### Exercise requirements
Restate the entries word for word, leaving nothing out.

◇ ◇ ◇ ◇

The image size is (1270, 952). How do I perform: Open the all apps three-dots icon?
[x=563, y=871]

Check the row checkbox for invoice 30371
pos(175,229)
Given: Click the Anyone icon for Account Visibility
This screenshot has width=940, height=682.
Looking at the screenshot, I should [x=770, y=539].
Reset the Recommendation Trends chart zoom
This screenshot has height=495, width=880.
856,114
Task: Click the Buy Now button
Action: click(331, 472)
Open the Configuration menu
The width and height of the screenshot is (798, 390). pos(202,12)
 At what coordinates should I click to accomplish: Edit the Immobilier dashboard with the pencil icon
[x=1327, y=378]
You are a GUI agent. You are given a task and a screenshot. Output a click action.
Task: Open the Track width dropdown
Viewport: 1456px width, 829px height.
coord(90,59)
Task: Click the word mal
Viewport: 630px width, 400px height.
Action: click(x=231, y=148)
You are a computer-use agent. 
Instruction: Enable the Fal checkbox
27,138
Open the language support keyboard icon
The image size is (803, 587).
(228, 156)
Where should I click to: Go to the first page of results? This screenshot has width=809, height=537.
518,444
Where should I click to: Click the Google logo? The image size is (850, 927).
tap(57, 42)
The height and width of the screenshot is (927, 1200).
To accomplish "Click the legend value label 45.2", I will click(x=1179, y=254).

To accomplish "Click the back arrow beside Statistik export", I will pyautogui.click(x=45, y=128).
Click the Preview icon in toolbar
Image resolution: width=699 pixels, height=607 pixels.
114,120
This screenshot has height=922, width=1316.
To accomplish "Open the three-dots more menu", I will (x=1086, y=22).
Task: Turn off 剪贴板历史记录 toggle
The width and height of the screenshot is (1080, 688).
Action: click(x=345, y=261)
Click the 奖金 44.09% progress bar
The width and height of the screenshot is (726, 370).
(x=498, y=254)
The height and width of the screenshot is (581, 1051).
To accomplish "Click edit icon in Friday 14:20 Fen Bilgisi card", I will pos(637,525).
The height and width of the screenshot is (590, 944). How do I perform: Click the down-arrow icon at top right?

◇ ◇ ◇ ◇

### Answer to the exercise
The image size is (1270, 952). How do I perform: Open the all apps three-dots icon?
[x=563, y=871]

Check the row checkbox for invoice 30371
pos(175,229)
Given: Click the Anyone icon for Account Visibility
This screenshot has width=940, height=682.
Looking at the screenshot, I should [x=770, y=539].
Reset the Recommendation Trends chart zoom
This screenshot has height=495, width=880.
856,114
Task: Click the Buy Now button
Action: click(331, 472)
Open the Configuration menu
The width and height of the screenshot is (798, 390). pos(202,12)
 At what coordinates should I click to accomplish: Edit the Immobilier dashboard with the pencil icon
[x=1327, y=378]
You are a GUI agent. You are given a task and a screenshot. Output a click action.
Task: Open the Track width dropdown
Viewport: 1456px width, 829px height.
coord(90,59)
Task: Click the word mal
Viewport: 630px width, 400px height.
Action: click(x=231, y=148)
You are a computer-use agent. 
Instruction: Enable the Fal checkbox
27,138
Open the language support keyboard icon
The image size is (803, 587).
(228, 156)
Where should I click to: Go to the first page of results? This screenshot has width=809, height=537.
518,444
Where should I click to: Click the Google logo? The image size is (850, 927).
tap(57, 42)
The height and width of the screenshot is (927, 1200).
To accomplish "Click the legend value label 45.2", I will click(x=1179, y=254).

To accomplish "Click the back arrow beside Statistik export", I will pyautogui.click(x=45, y=128).
Click the Preview icon in toolbar
Image resolution: width=699 pixels, height=607 pixels.
114,120
This screenshot has height=922, width=1316.
To accomplish "Open the three-dots more menu", I will (x=1086, y=22).
Task: Turn off 剪贴板历史记录 toggle
The width and height of the screenshot is (1080, 688).
Action: click(x=345, y=261)
Click the 奖金 44.09% progress bar
The width and height of the screenshot is (726, 370).
(x=498, y=254)
The height and width of the screenshot is (581, 1051).
To accomplish "Click edit icon in Friday 14:20 Fen Bilgisi card", I will pos(637,525).
The height and width of the screenshot is (590, 944). How do I perform: Click the down-arrow icon at top right?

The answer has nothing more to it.